1 Person A Week Killed By Mentally ill

The tragic scale of failures in the mental health system is to be revealed in a new report showing that one person a week in Britain is killed by a psychiatric patient who has been assessed as being low risk, often only days before. A culture of ‘desensitisation’, in which psychiatric staff become used to dealing with very high-risk patients and so fail to notice the warning signs when one is becoming dangerously ill, lies at the heart of the problem, according to the results of the independent inquiry chaired by the mental health ‘tsar’, Professor Louis Appleby.

The victim of the mentally ill patient is nearly always a family member.

Researchers looked at all the homicides and suicides involving people with mental illness over a five-year period and found that around 52 homicides a year were perpetrated by people who were supposed to be receiving care in the community. Ten per cent of the victims were strangers, the rest being friends, carers or family members.

Analysis of the cases shows that nearly all the patients, who were seen by mental health workers in the days leading up to the killing, were categorised as ‘low risk’, placing a huge question mark over why staff are failing to identify the dangers.

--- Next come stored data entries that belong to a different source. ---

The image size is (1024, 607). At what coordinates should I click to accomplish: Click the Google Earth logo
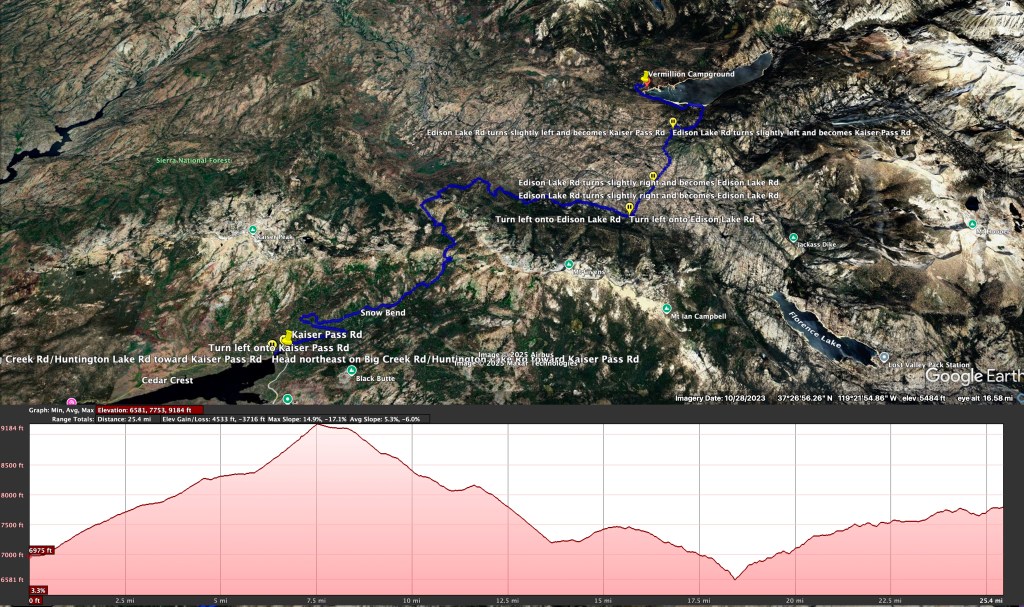(x=972, y=377)
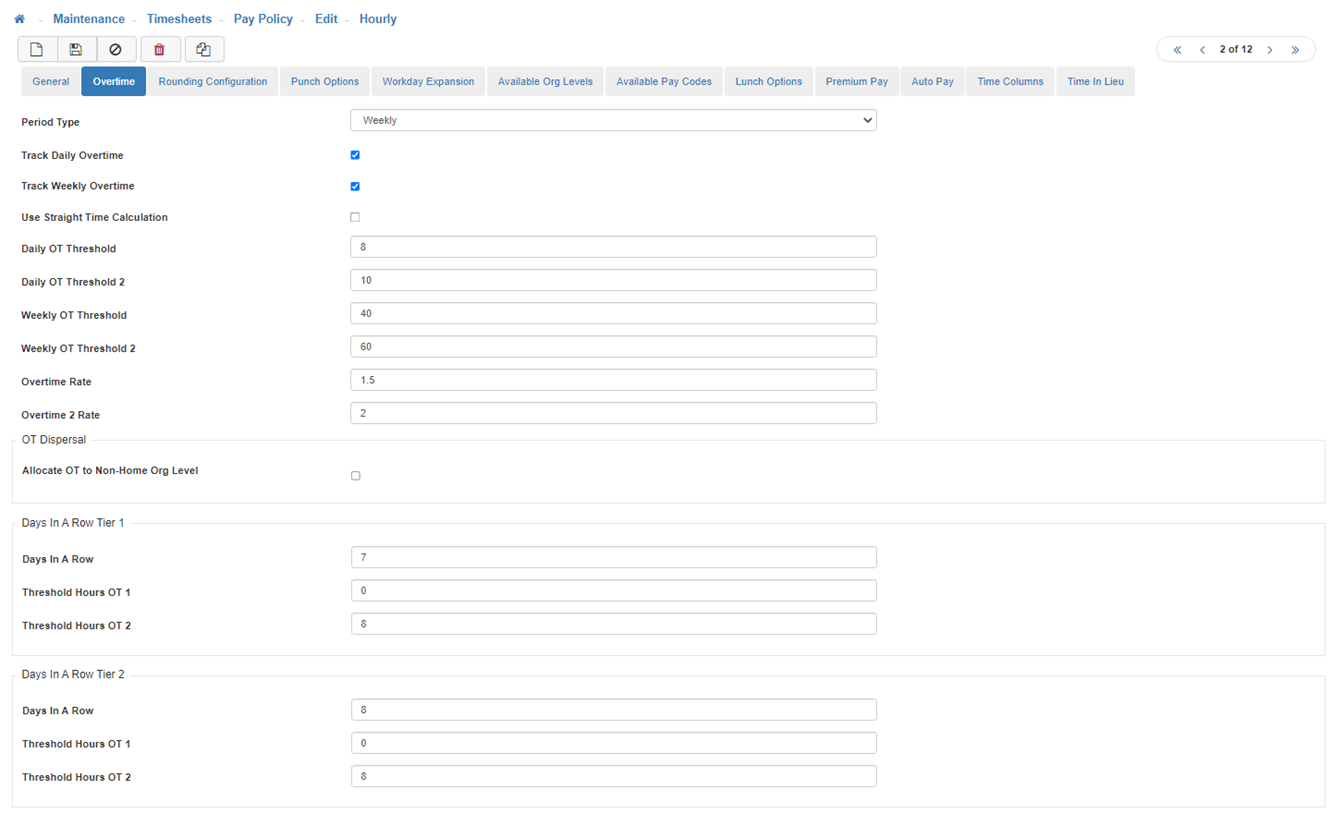Select the Time In Lieu tab
The image size is (1330, 814).
tap(1095, 82)
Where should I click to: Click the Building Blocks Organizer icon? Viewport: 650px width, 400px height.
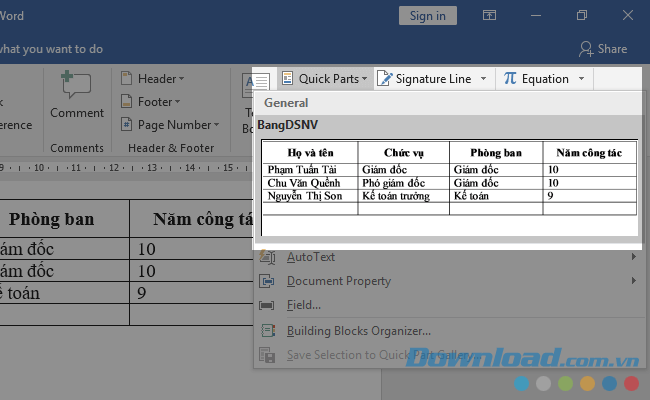tap(267, 331)
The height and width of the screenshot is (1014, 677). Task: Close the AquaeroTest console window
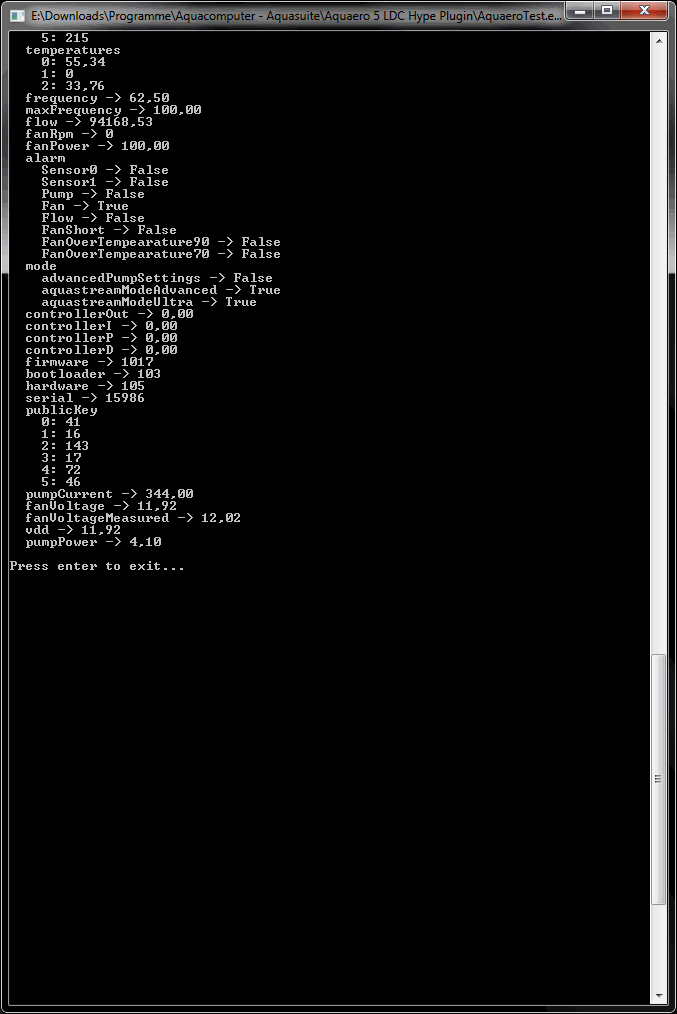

A much greater death toll was due to suicides, with 25 mentally ill people a week taking their own lives. Some 1,300 mental health patients a year committed suicide with the inquiry finding that far too few receive enhanced support after they left hospital.

Mental health campaigners said the report confirmed that staff were ignoring warnings and pleas for help from families in favour of assuming that patients were able to cope. ‘In order to respect the human rights of a patient, it seems you become cold to the pleas and warnings of families that they may be deteriorating and not taking medication,’ said Marjorie Wallace, founder of the charity Sane. ‘Inquiry after inquiry has shown that a family’s calls for help are ignored by staff until it is too late.’

The report, entitled Avoidable Deaths, concluded that staff were failing to identify patients who were most at risk of killing themselves or someone else.

Professor Appleby said it was not simply a question of too few resources. ‘This is really to do with how mental health staff rate a person as low or high risk. Sometimes they just become desensitised to the risks they are dealing with,’ he said.

He said it was worrying that more patients were not being offered intensive community support, known as the enhanced care programme approach, which would ensure they stay on medication and keep well. Often patients have a turbulent history which should be taken into account. The recent case of paranoid schizophrenic John Barrett who murdered retired banker Denis Finnegan in London’s Richmond Park, exposed significant failure of the risk-management process . An inquiry last month found that Barrett had a history of violence, that communication between his carers was poor and that he was allowed out on leave without having been properly assessed.

The new figures, which cover England and Wales, also show that an increasing number of killings involved patients with a ‘dual diagnosis’, where they had both a mental illness and a drug or alcohol addiction. The actual rate of homicides has not risen since the last such inquiry was carried out in the 1990s, but nor has it gone down, despite concerted efforts to offer more tailored support for schizophrenics and others after they leave hospital.